Marina Orsini, enfin chanteuse, avec ses chansons à elle

Marina Orsini sort un album intitulé «Reconstruire les saisons».
Photo: Marie-France Coallier Le Devoir Marina Orsini sort un album intitulé «Reconstruire les saisons».

Dès Les cendres de nos étés, première des dix chansons, on sait. Cela s’entend. Une vérité manifeste dans le timbre. Justesse de ton, naturel du rendu, capacité d’émouvoir sans qu’il y ait dans l’interprétation la moindre mise en scène de l’émotion. C’est là. Marina Orsini chante comme une chanteuse chante. Jamais comme une comédienne qui ferait la chanteuse. C’est l’évidence même. Pour quiconque a été à proximité d’elle durant le processus de création et d’enregistrement. Tout le monde sauf elle.

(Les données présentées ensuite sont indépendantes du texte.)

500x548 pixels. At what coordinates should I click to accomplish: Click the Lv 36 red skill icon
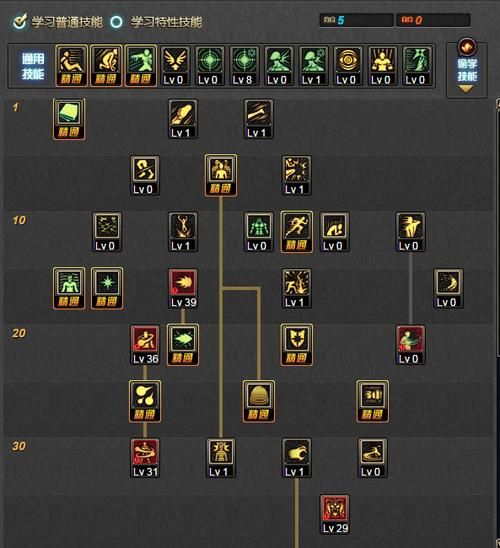click(x=145, y=345)
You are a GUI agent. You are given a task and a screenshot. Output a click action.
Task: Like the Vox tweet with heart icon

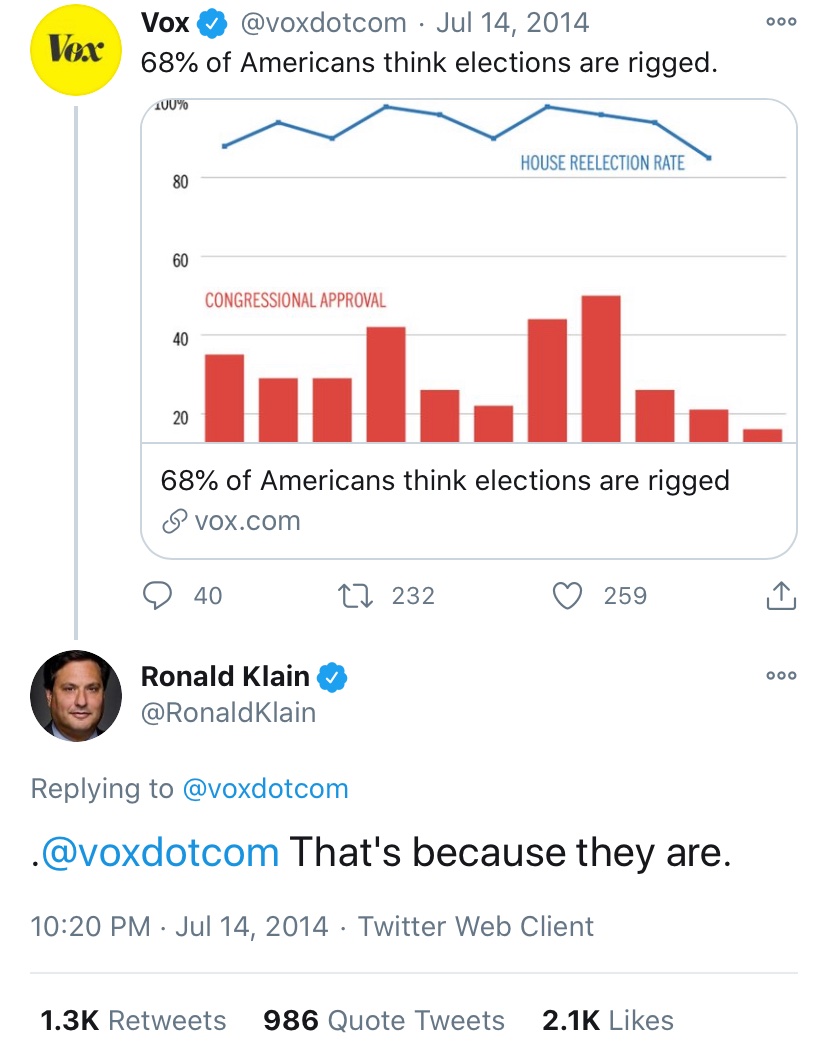point(568,596)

Marina lâche un doux rire au bout du fil. Et raconte. « Quand je suis entrée en studio avec Catherine… » Comme dans Catherine Major, qui a concrétisé avec son conjoint et complice, Jeff Moran, ce rêve que chérissait depuis si longtemps leur amie : un album de chansons issues de ses carnets de notes, un disque d’interprète de ses propres créations. « Quand, dans ta tête et dans ton métier, t’es pas une chanteuse… Je suis d’abord une actrice et une animatrice, j’aime chanter et je me décris comme une actrice qui aime chanter. Catherine me chicanait tout le temps. “Non, t’es une chanteuse !” Non, je suis une actrice qui peut chanter ! »

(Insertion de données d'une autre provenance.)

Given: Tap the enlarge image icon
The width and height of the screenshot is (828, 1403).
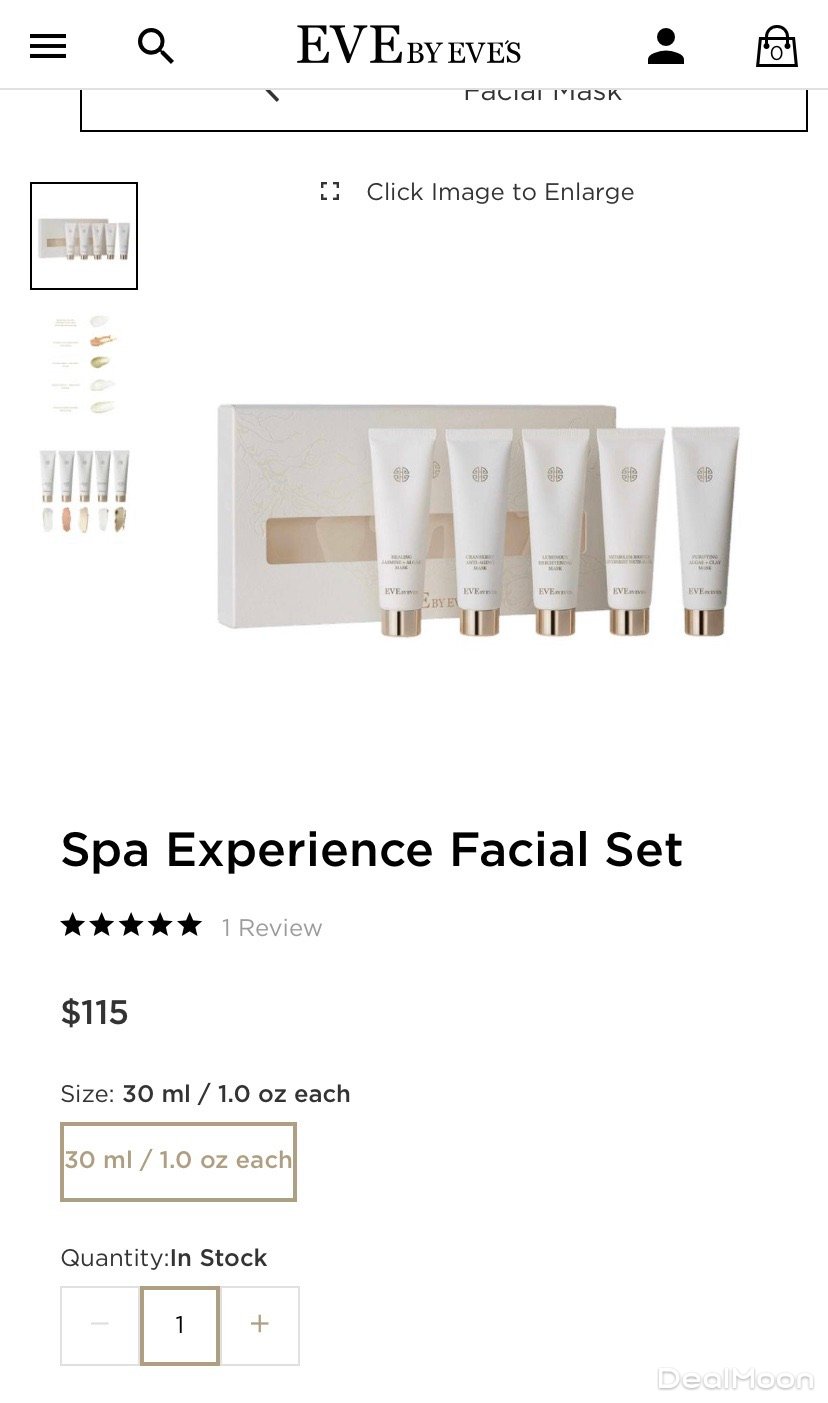Looking at the screenshot, I should 330,191.
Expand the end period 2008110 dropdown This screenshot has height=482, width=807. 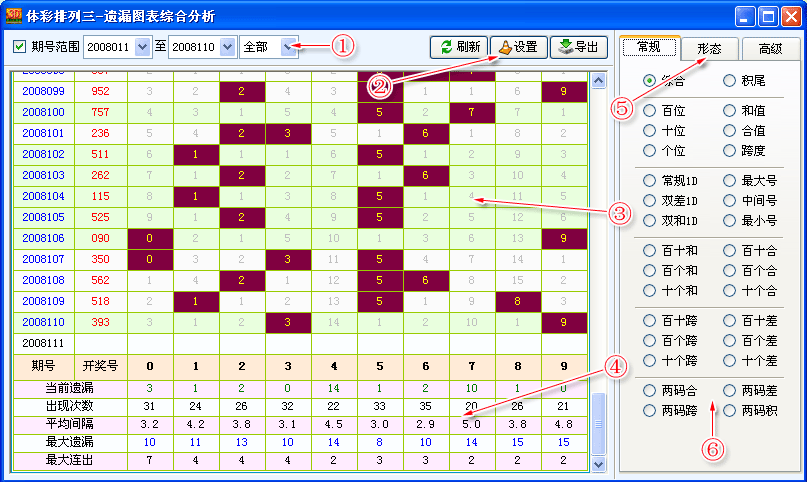[x=226, y=47]
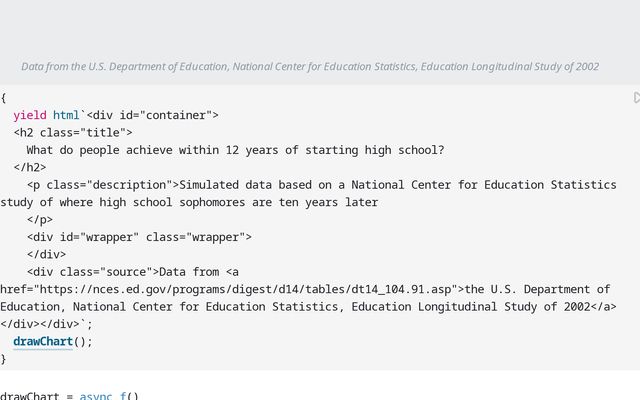The height and width of the screenshot is (400, 640).
Task: Click the html template tag in code
Action: coord(66,115)

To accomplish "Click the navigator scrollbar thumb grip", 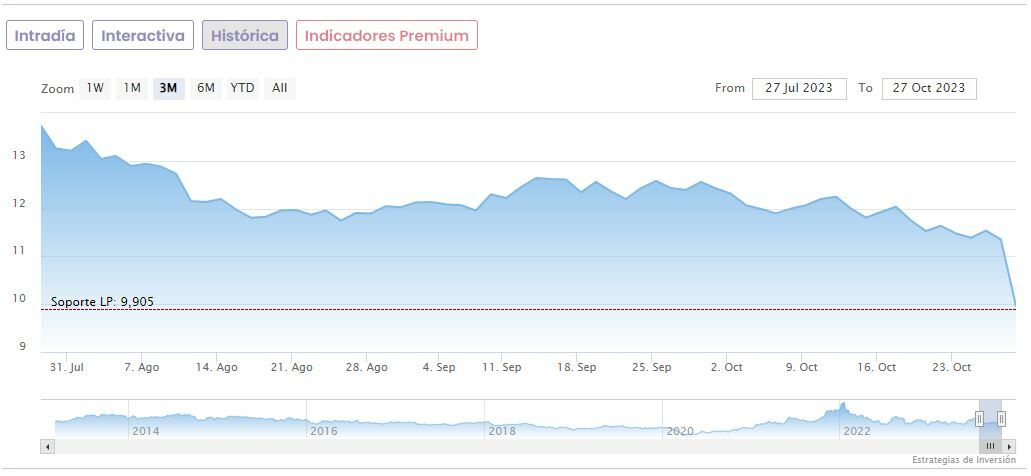I will click(990, 445).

Le danger et le besoin d’oser

En vérité, elle est tout ça. Y compris chanteuse, officiellement désormais. « Pour moi, le danger c’était justement de trop y croire, de vouloir être lyrique, de montrer que je suis capable de tenir la note et d’avoir un vibrato… Catherine m’a confrontée à ça, m’a fait comprendre que je n’étais pas obligée de pousser. “Non, va pas là, laisse sortir ce qu’il y a en dedans !” Alors je suis partie de mon métier pour me trouver. Moi, je suis une interprète, dans la vie. Ma job d’actrice, c’est d’interpréter des textes. Alors c’est ça que j’ai fait, j’ai interprété mes textes. Au point où j’avais l’impression parfois de ne pas chanter du tout. En faire moins plutôt qu’en faire plus, c’est chanter quand même : sous la direction de Catherine, j’ai compris ça. »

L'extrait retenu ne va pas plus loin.